Nearing the completion of the Human Genome Project the field of genetics was shifting its focus toward determining the functions of genes. This involved cataloguing other collections of biological materials, like RNA and proteins in cells. These collections of materials were called -omes, evoking the widespread excitement surrounding the sequencing of the human genome. The term translatome was first proposed in 2001 by Greenbaum et al. The translatome was intended to describe the relative quantities of proteins in a proteome. The term translatome now generally refers to the collection of proteins actively being created in a cell. Translatomics, in combination with degradomics, aims to describe the net change to the proteome under different conditions.

The aim of genomics is to study the genome, or the collection of genetic material in an organism. Genomics subfields, or other -omics, such as Transcriptomics and proteomics aim to characterize genome function by quantifying products of the genome (such as RNA and proteins) under different conditions. In doing so, omics gain insight into different levels of regulation of gene expression and therefore genome function. However, these fields characterize biomolecules that have already been formed. In some cases, RNA or protein abundance does not reflect function because these biomolecules may be degraded rapidly, or they may remain in a cell long after they are initially synthesized. When using proteomics techniques to study the proteome, regulation of protein abundance at the level of post-translational modification and protein degradation may obscure earlier regulatory processes. Because cellular functions are often regulated at the level of translation, meaning the transcriptome does not always reflect genome function, using translatomics techniques to study the translatome may allow one to observe regulation of genome function that would be obscured in transcriptomics or proteomics studies.
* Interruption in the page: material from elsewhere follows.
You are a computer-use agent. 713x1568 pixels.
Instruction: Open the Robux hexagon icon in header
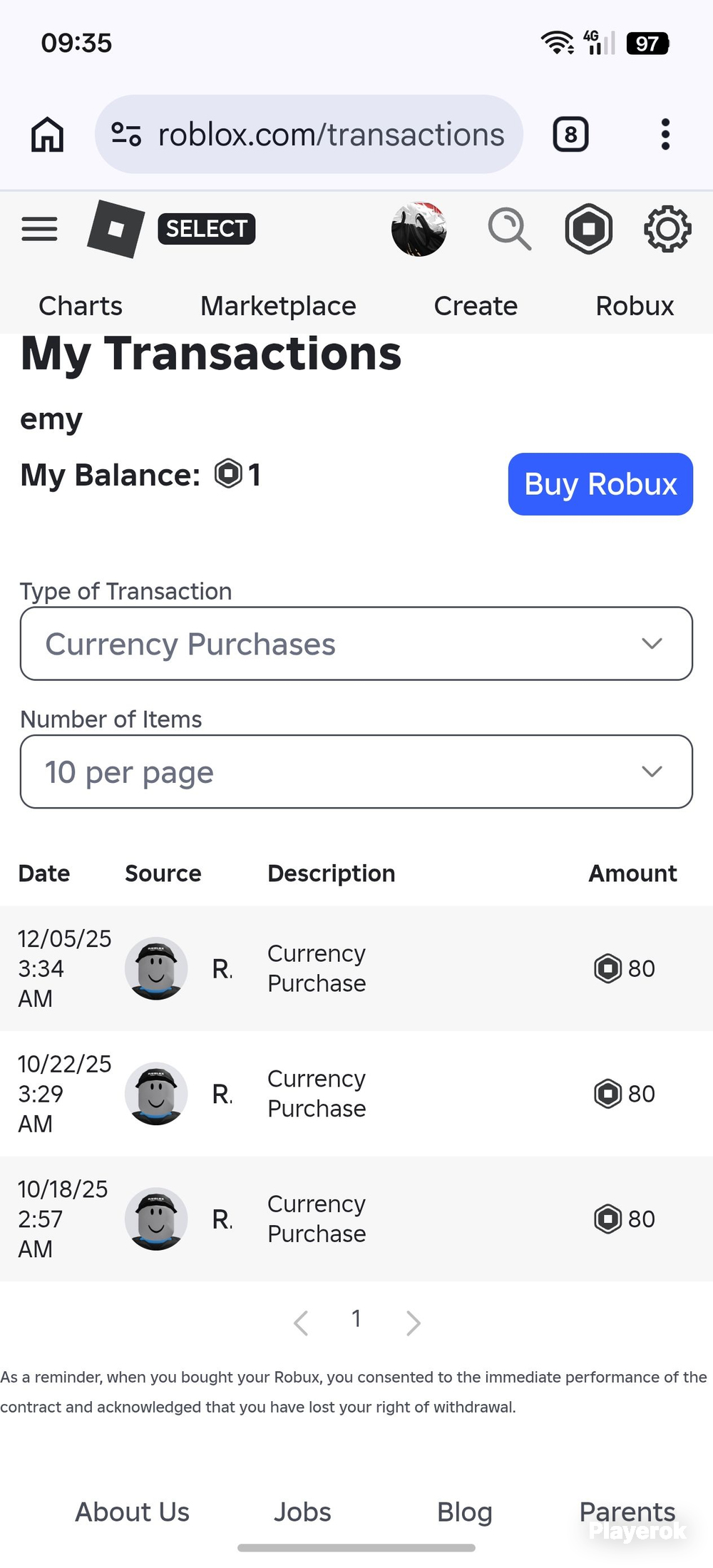[x=589, y=229]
Most translatomics techniques focus on characterizing the mRNAs that are complexed with ribosomes and therefore being translated.

Polysome profiling is a technique used to characterize the degree of translation of one or more mRNAs. A highly translated mRNA exists as a polysome, meaning it is complexed with multiple ribosomes. mRNAs translated at lower levels are complexed with fewer ribosomes. In polysome profiling, a sucrose gradient is used to separate molecular complexes in a cell lysate based on size. The fractions from the column are analyzed by sequencing or other methods. The translation rate of mRNAs is determined based on its detection and abundance in the fractions of lower and higher molecular weight.

The full length translating mRNA (RNC-seq) involves centrifugation of lysated sample on a sucrose cushion. This allows separation of the Ribosome-nascent chain complex(RNC) from free mRNAs and other cell components. The RNCs form a pellet in the centrifugation that is collected for further analysis. The mRNA being translated in these RNCs can be sequenced, allowing identification and quantification of the mRNAs being translated at the time. However, RNC-mRNA complexes are fragile which can lead to ribosomes to dissociate from the mRNAs and degradation of mRNAs, potentially biasing the collected results.

In Ribosome profiling, cellular mRNA including polysomes is subjected to ribonucleases, enzymes that cleave RNA. Those positions in the RNA molecules that are bound by ribosomes are protected against digestion. After cessation of ribonuclease activity, these protected sites can be recovered and sequenced. The sequences obtained from ribo-seq therefore represent fragments of mRNAs that were being actively translated.